### Records excerpted from a collection:
== Segment start ==
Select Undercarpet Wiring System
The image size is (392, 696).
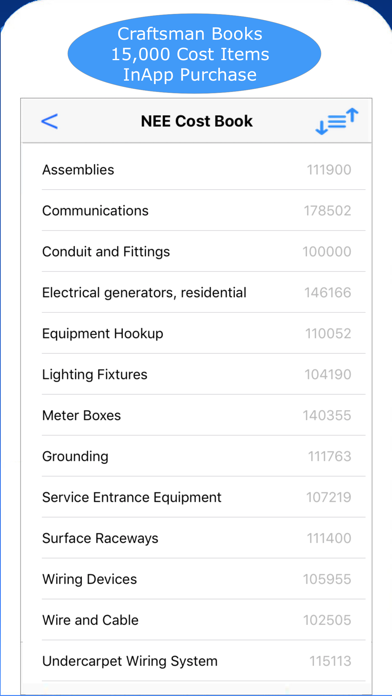(x=196, y=661)
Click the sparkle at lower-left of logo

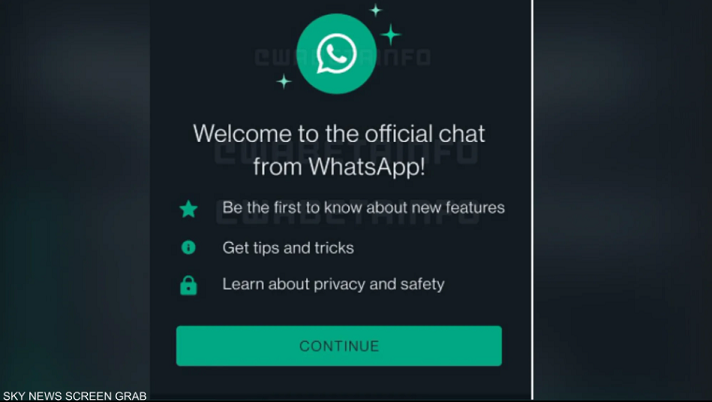pyautogui.click(x=284, y=81)
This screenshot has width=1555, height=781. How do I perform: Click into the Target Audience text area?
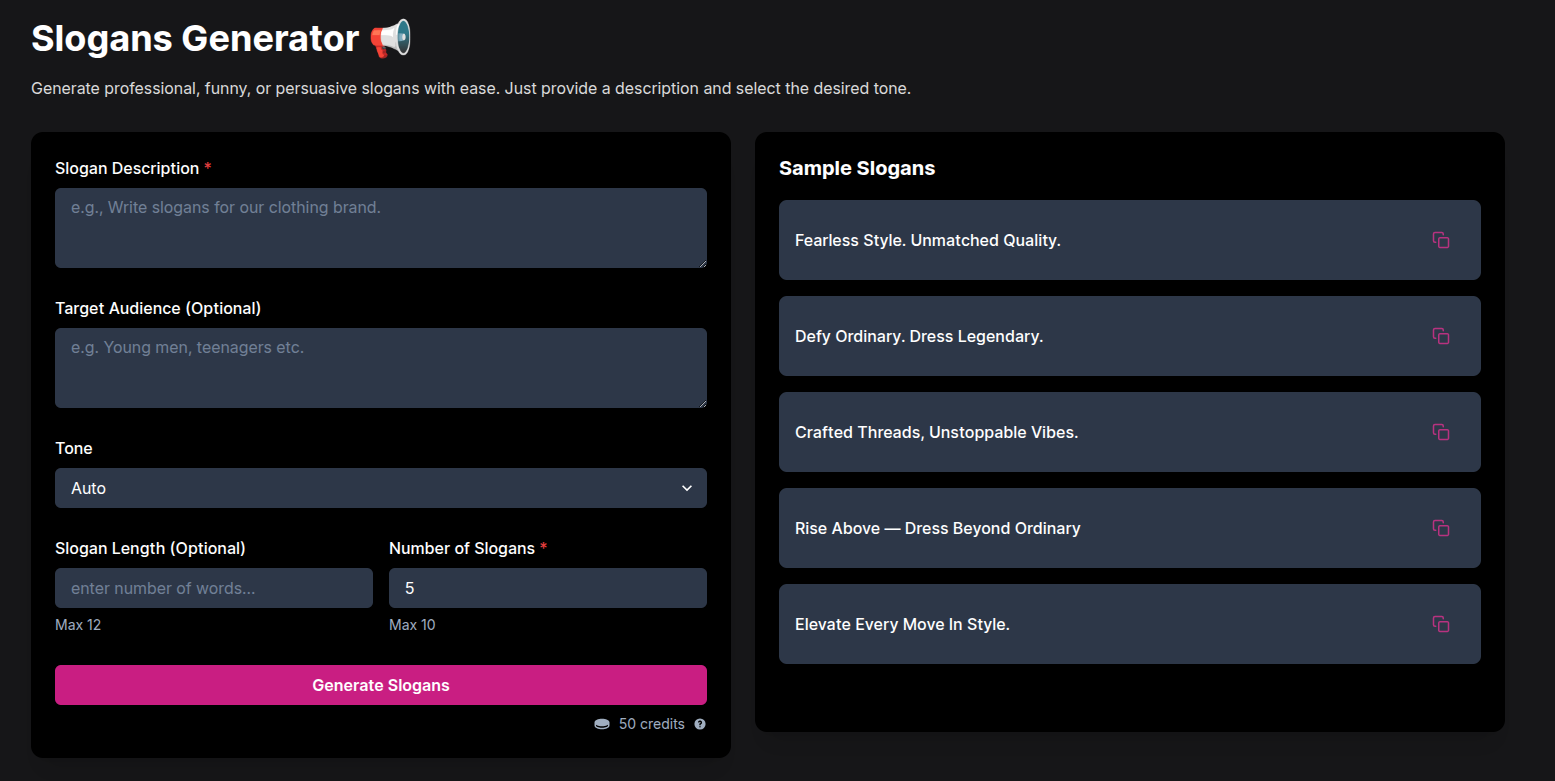pyautogui.click(x=380, y=368)
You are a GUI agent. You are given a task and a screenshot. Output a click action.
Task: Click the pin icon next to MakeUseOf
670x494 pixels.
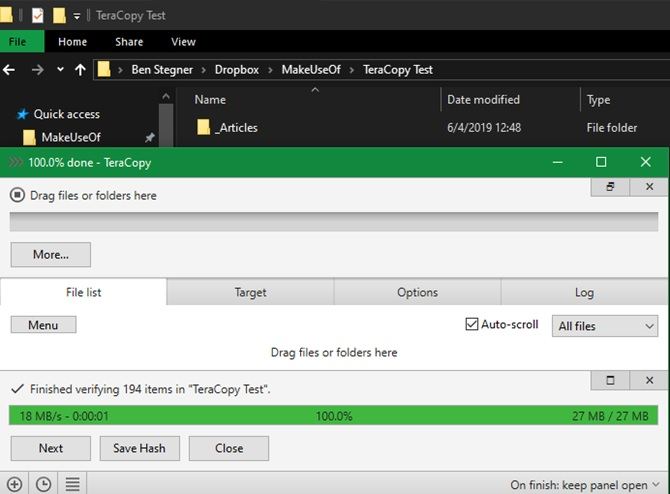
== Segment end ==
### Problem to work on:
When you transcribe these entries, keep every word exact and drop the pictures.

### Worked solution:
Select Undercarpet Wiring System
The image size is (392, 696).
(x=196, y=661)
Click the sparkle at lower-left of logo

pyautogui.click(x=284, y=81)
This screenshot has width=1555, height=781. How do I perform: Click into the Target Audience text area?
pyautogui.click(x=380, y=368)
You are a GUI agent. You are given a task and a screenshot. Output a click action.
Task: Click the pin icon next to MakeUseOf
670x494 pixels.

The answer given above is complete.